# Anyone else too ancy to work?!!!



## wisconsingoosehunter (Feb 13, 2006)

I'm having a very hard time concentrating on work. I know my hunt is 3 weeks away, but I can't think of anything else! I keep checking this site for new postings just so that I have something else to read, but there are not enough postings to keep me occupied 40 hours/week! Post to this thread if you are in the same predicament so that I have something to read!!!


----------



## curty (Sep 18, 2003)

wisconsingoosehunter said:


> I'm having a very hard time concentrating on work.


 I hope your not an airline pilot :lol:


----------



## tom sawyer (Feb 1, 2006)

I'm sitting here counting the hours until I can get off and out to my spread for a couple of hours before dark. We had some birds flying yesterday, and it is warming up some and I suspect so will the hunting. I want to be there when it does. Late last week the birds were moving back south/east, yesterday there were some turning back around again. Still haven't seen a real big push yet.

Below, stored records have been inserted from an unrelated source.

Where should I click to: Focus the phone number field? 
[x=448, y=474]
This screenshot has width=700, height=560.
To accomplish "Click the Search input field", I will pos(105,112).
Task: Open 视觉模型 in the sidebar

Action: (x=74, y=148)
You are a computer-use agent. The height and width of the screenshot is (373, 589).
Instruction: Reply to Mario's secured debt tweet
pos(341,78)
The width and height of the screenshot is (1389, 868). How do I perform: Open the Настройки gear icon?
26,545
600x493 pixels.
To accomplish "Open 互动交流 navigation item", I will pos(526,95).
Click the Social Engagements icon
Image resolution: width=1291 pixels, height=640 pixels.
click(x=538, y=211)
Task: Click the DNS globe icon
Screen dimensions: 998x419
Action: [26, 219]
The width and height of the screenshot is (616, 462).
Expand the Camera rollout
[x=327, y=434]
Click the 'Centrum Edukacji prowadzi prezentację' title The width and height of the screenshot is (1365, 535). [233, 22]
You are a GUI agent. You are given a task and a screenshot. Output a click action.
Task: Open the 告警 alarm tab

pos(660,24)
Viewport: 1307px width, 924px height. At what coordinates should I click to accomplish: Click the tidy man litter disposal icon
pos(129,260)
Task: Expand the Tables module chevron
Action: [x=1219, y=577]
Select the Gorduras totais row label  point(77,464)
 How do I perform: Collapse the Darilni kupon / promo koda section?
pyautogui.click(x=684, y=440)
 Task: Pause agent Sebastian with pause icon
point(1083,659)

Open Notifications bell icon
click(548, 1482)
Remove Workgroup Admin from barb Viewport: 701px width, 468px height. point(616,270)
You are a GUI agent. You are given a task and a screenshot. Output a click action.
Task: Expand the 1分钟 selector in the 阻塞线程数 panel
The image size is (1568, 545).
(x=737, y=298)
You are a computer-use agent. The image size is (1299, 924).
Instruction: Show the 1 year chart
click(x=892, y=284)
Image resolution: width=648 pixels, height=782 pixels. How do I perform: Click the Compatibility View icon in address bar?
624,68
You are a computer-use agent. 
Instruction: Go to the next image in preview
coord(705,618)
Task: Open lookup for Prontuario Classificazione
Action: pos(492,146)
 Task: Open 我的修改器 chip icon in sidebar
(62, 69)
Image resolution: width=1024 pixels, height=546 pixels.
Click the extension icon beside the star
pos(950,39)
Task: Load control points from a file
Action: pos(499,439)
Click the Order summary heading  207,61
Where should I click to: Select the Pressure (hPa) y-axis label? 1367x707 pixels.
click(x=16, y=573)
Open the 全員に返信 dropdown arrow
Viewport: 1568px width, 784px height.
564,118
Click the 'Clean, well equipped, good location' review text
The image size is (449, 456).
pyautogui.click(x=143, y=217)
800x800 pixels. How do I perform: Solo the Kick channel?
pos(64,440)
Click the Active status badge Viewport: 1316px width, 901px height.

I'm hoping the ground thaws enough to get my silosocks and NW socks back in the ground. I picked them up before the gale and the big freeze. Left the rags out and only had maybe 20 blow out, so that isn't too bad (out of about 700).

But I feel your pain, I check this site repeatedly along with my archery sites. The other goose site seemed to be down this morning.


----------



## tom sawyer (Feb 1, 2006)

Curty, why do you think they invented auto pilot?


----------



## tom sawyer (Feb 1, 2006)

Also checking out the weather, looks like snow in NoDak and rain in southern MO, jet stream looks to be right over MO now. Temps into the 40s this week. Come on birds, the conditions are great!


----------



## maple lake duck slayer (Sep 25, 2003)

How about trying to get through class? It is starting to get hard to sit through class. Gonna have to start bringing the laptop to class.


----------



## krsportsman (Feb 1, 2006)

Yeah, you got that right! Sitting through class sucks! I need to pull the trigger soon.


----------



## not for hire goose guide (Feb 21, 2006)

ive been watching since the 1st of feb real ancy going this weekend 25th 26th hope we get into some also looking for reports no one lets anything out wish you all luck i will post when i get back


----------



## Goose Guy350 (Nov 29, 2004)

I'm feel your pain guys, class has really sucked lately, I had to do something about it so I ordered 20 dozen windsocks to keep me occupied till spring break. :beer:


----------



## Foldem (Jul 29, 2005)

Anybody else check weather.com about 10 times a day?

Foldem


----------



## wisconsingoosehunter (Feb 13, 2006)

Sure do! And this site and huntingsnows.com and waterfowler.com and http://www.sdgfp.info/Wildlife/hunting/ ... ration.htm just hoping to find anything new!


----------



## qwakwhaker883 (Jan 19, 2005)

Getting through class is the hardest! Cant wait to pull the trigger a few times. :sniper:


----------



## Hitman_25 (Feb 11, 2006)

I am going nuts my first trip was going to be SD on the first weekend of march.but it sounds like I might have to wait untill the second week {#$%^^#[email protected] weather} I am trying to keep busy buy buying new decoys, new shotguns and putting mag extensions on every gun I own. The geese better come soon or I will have no money for gas.


----------



## adam (Mar 17, 2005)

i cant seem to write my report. i keep coming to the computer to read about snow goose hunting, guess thats what i get for being a procrastinater.


----------



## honkbuster3 (Jan 11, 2006)

I can't wait until spring break for my snowgoose hunting. In Fact I am in my computer literacy class right now


----------



## goosebusters (Jan 12, 2006)

Yeah I am "writing a speech" right now. This sucks. I just went online and tracked my shipment. My NW's and Silosocks were delivered today. I absolutely cannot concentrate. I gotta go paint some customs tonight to ease my goose fever.


----------